I never thought I would become a college Provost or President, but academic administration also led me to become the Executive Director of ASHEcon for a year. Also, due to administration, I have been on the Board of a Blue Cross and Blue Shield plan and many well-known hospitals. These are experiences I have enjoyed because of learning about different perspectives from other Board members. No boards ever had a health economist, so it was lots of fun to use my experience to point out new ideas, potential impacts, and new government ideas about things that would impact the institutions.
Anne: Those sound like very impactful experiences. Speaking of impactful experiences, tell me about the time you worked with the Australian government on drug pricing.

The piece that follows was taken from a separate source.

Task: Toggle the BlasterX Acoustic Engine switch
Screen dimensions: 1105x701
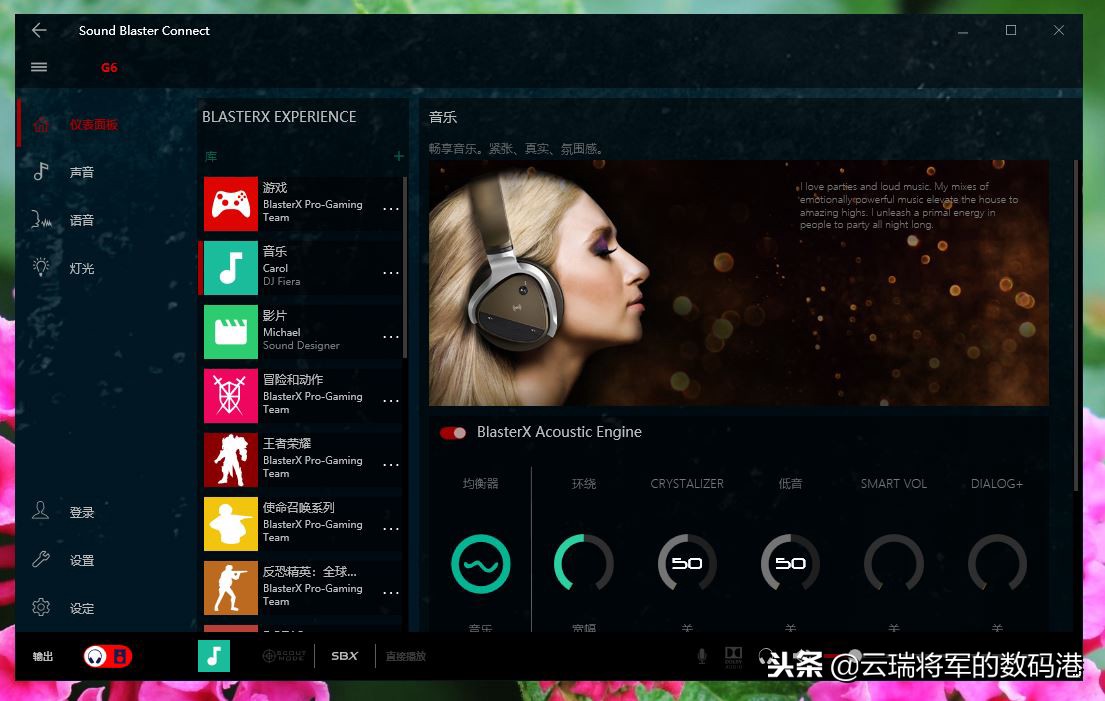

Debbie: Health economists do lots of research with a focus on learning about how policies can or should be changed, generally about reducing costs. One USA summer in the 1980s, I was visiting Australian National University and went to a wine tasting. I did not know anyone there, but it was fun to move around and meet new people. A person who came over to meet me and say hello was the Director of Australia’s Medicare Program, their National Health Insurance Program. He asked me a question indicating that there were only a few health economists in Australia, and he did not know them. He said that they had runaway drug costs in their national pharmaceutical formulary and asked what I might recommend they do about it. I had never thought about this issue but I recommended that when a pharmaceutical company wanted Australia’s Medicare to add a medication to its formulary, that they do comparative cost effectiveness analysis and price accordingly if there were similar drugs that were already covered. I also indicated that they should try to measure the value of the drug and price accordingly, if it was a new one and had no competitors. This person asked me to write a white paper about what I meant. I did not expect anything to happen because in those days in the USA, something like a white paper/report would sit on someone’s desk or on their computer. About 3 months later I got a phone call from the CEO of Eli Lilly who I knew because I was at Indiana University at the time. The CEO asked, with a little more colorful language, “what had I done. Did I want to bring down and ruin Eli Lilly?” I had no idea what he was talking about. As it turns out, without telling me, the Australian Government took my name off the Executive Summary of the document and legislated it without any changes. It is an idea that has spread all over the world and led me to consulting once for NICE in the UK and being on the Board of ICER, the Institute for Clinical and Economic Review in the United States. Once again, never be afraid to speak up if you have an idea.
Anne: Thank you for making the time to speak with me. Is there anything else you would like to mention?
Debbie: For those of you entering the field, you can never predict your future, but do not hesitate to do things that are of great interest because they will likely lead to new opportunities you can never imagine.